Data ingestion forms a key piece in the broader data platform puzzle. The choice of ingestion strategies hinges on underlying architectural designs and can be executed through a diverse range of tool flavors. (Image: Author).

When taking a broader view, it becomes clear that data ingestion, while just one element, is a crucial component of the larger data platform puzzle within an organization. This data platform typically serves as a cornerstone in digital transformation initiatives, aiding organizations in achieving their business objectives. At its core, a data platform comprises various architectural patterns and an array of tools, each playing a vital role in its functionality and effectiveness.

In the first of two articles dedicated to data ingestion, this piece explores the architectural paradigms that guide the selection of suitable data ingestion technology. My aim is to distill each pattern to its essence, shedding light on the strategic implications they hold for the data ingestion process. The ambition behind presenting these patterns is to identify and surmount the hurdles that often complicate what should theoretically be the most straightforward yet absolutely essential task: integrating data within your analytical framework. Grasping the strategic gravity of data ingestion is imperative for guaranteeing a fluid transition and effective utilization of data across the vast expanse of an organization’s data ecosystem.

Pattern 1: Unified Data Repository

The first architectural approach we examine is the Unified Data Repository pattern, where a single storage system caters to both the operational application needs and analytical processing. Typically, this system is a Relational Database Management System (RDBMS). In such a setup, the same database is utilized for both everyday operations and data analysis, eliminating the necessity for data transfer between distinct storage solutions.

A unified data repository addresses the requirements of operational applications and supports analytical processing. Analytical insights are generated through virtualization, using views, or by duplicating and transforming data (Image credit: Author).

Within this approach, there are two prevalent sub-patterns:

  1. Virtualization — This involves the creation of virtual database layers, or views, that provide an analytical perspective atop operational tables within the database. It’s a way to ‘see’ the data through an analytical lens without physically altering or duplicating the data.
  2. Duplication and Transformation — Here, operational data is replicated in a format more conducive to analysis. This can be implemented via stored procedures, materialized views, or within the operational application’s storage layer itself, effectively creating a parallel version of the data optimized for analytical queries.

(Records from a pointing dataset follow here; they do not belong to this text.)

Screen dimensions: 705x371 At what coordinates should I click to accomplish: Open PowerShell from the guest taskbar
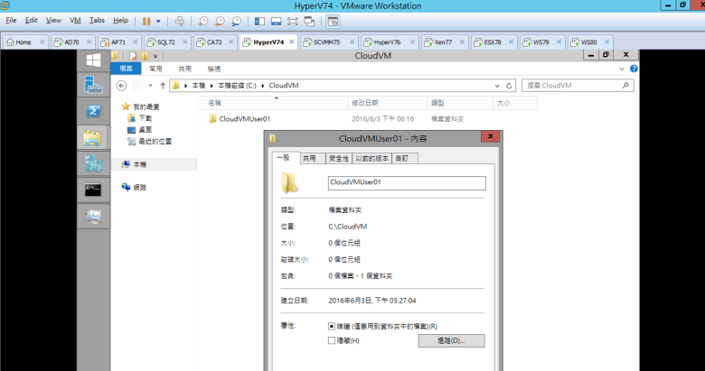(x=93, y=111)
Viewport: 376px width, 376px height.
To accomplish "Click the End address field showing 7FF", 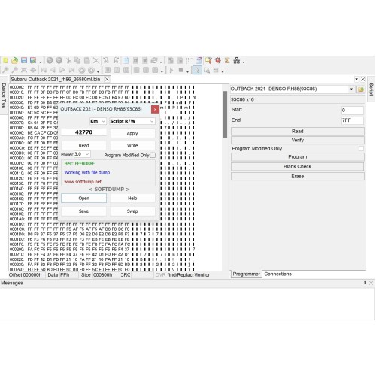I will (x=353, y=120).
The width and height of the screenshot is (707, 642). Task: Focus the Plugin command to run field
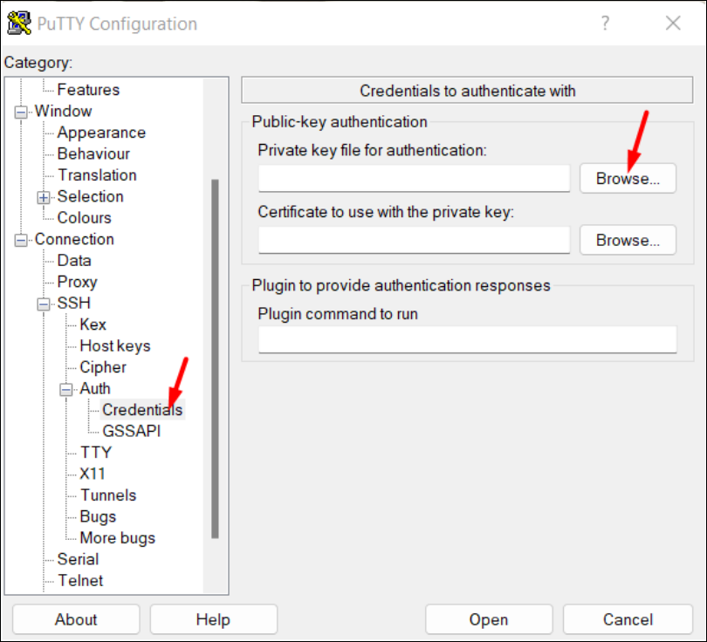point(467,340)
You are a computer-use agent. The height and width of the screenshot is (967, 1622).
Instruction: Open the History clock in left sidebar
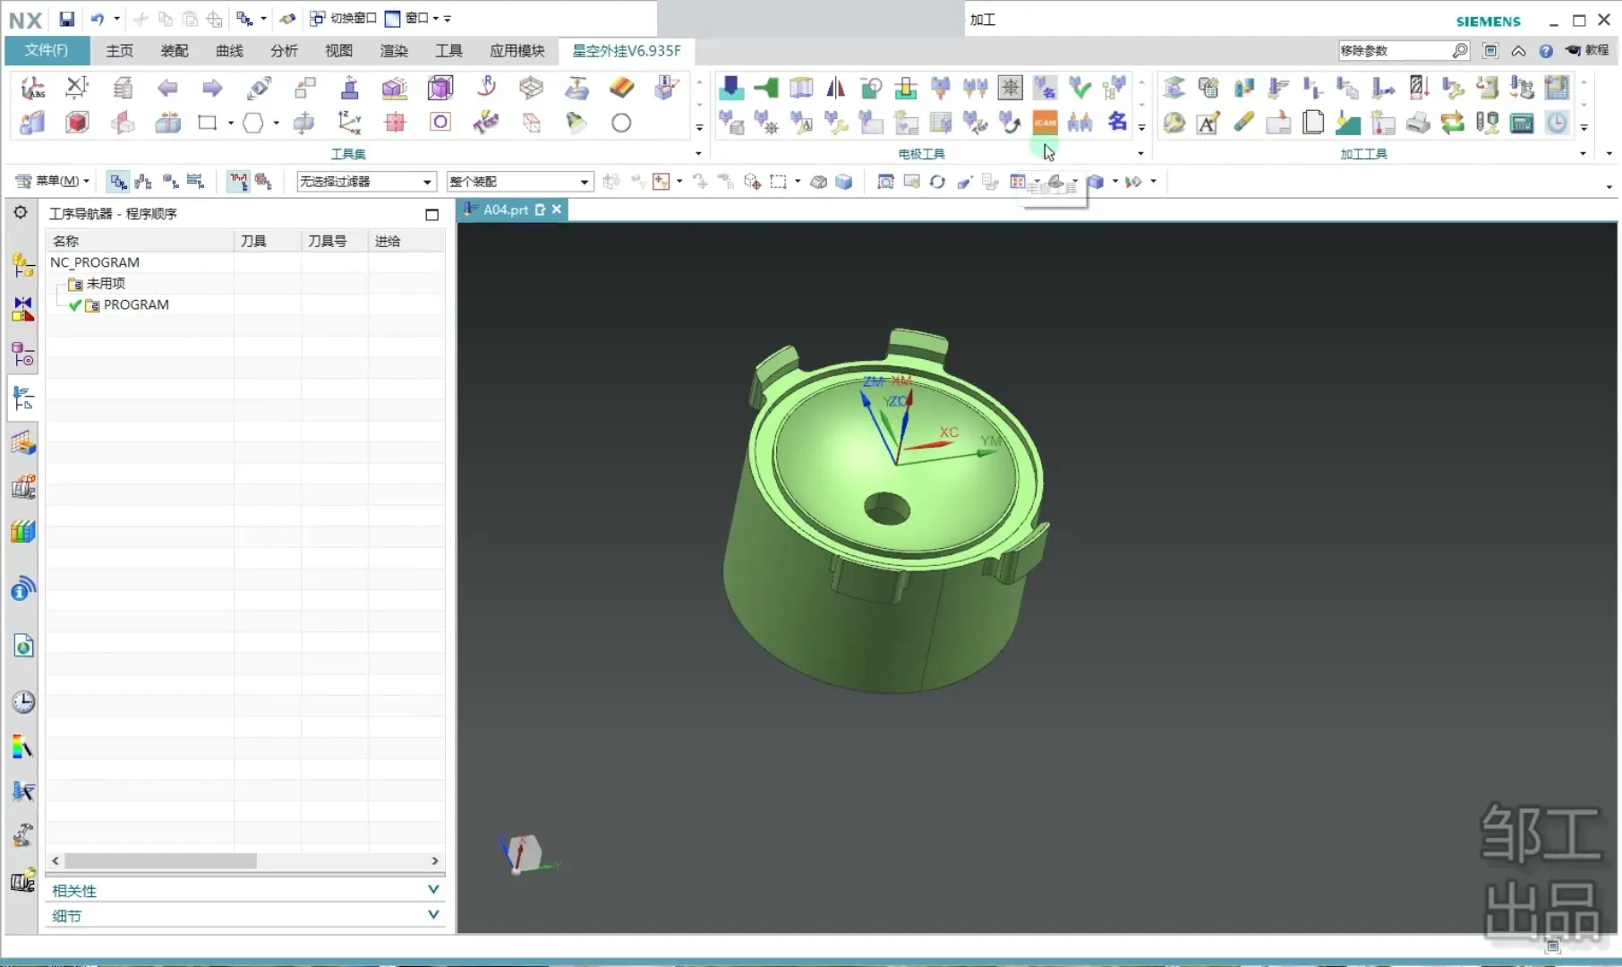23,702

While this model offers simplicity in data management and the availability of raw data, it does come with significant limitations:

  • Data Integration Challenges — The model inherently struggles with integrating data from disparate physical databases, as it relies on a single storage system. To overcome this, one might resort to techniques like linked servers or cross-database queries, which, however, tend to introduce additional complexity and are generally not preferred.
  • Potential for System Interference — Operational and analytical processes operating concurrently on the same database can cause mutual interference, leading to increased load and potentially degrading the performance of both the operational applications and the analytical processing.
  • Performance Trade-offs — The differing optimization needs of Online Transaction Processing (OLTP) systems, which prioritize efficient handling of high volumes of transactions, and Online Analytical Processing (OLAP) systems, which are optimized for complex query processing, means that a system that tries to do both will likely be suboptimal for each task.
  • Tightly Coupled — The unified data repository pattern leads to a strong interconnection between the operational and analytical domains, resulting in restricted or no flexibility in either area.

Given these constraints, the Unified Data Repository approach is typically not recommended for handling large datasets or when dealing with multiple physical data sources. It may be suitable for smaller-scale applications operating on a robust database where the scale does not tip towards complexity.

Pattern 2: Data Virtualization

Building upon the initial pattern, the Data Virtualization approach leverages specialized software to establish a virtualized data layer over multiple underlying data sources. This intermediary layer allows for the execution of queries that are partially processed by the original data sources, integrating the results into a cohesive dataset for analysis.

A virtualized data layer orchestrates the execution of real-time queries across a range of underlying data sources (Image credit: Author).

Key benefits of this approach include:

  1. Near-Real-Time Data Access — Since data is not physically relocated to an analytical database but queried directly at the source, this pattern offers swift data availability, closely approximating real-time.
  2. Intelligent Caching — Data virtualization systems are typically designed with advanced caching capabilities, which can minimize the demand on source systems and optimize performance.

However, this approach also introduces several concerns:

  • Source System Limitations — If the source databases are not optimized for certain query types, their performance bottlenecks could extend to the virtual layer, particularly if it is dependent on source responses for query execution.
  • Network Overhead — A virtualization layer that interfaces with data sources distributed across different network zones may experience latency, impacting overall performance.
  • Historical Data Tracking — As the virtual layer does not inherently store data, it presents challenges for historical analysis, commonly referred to as “time travel”, across the data ingestion timeline.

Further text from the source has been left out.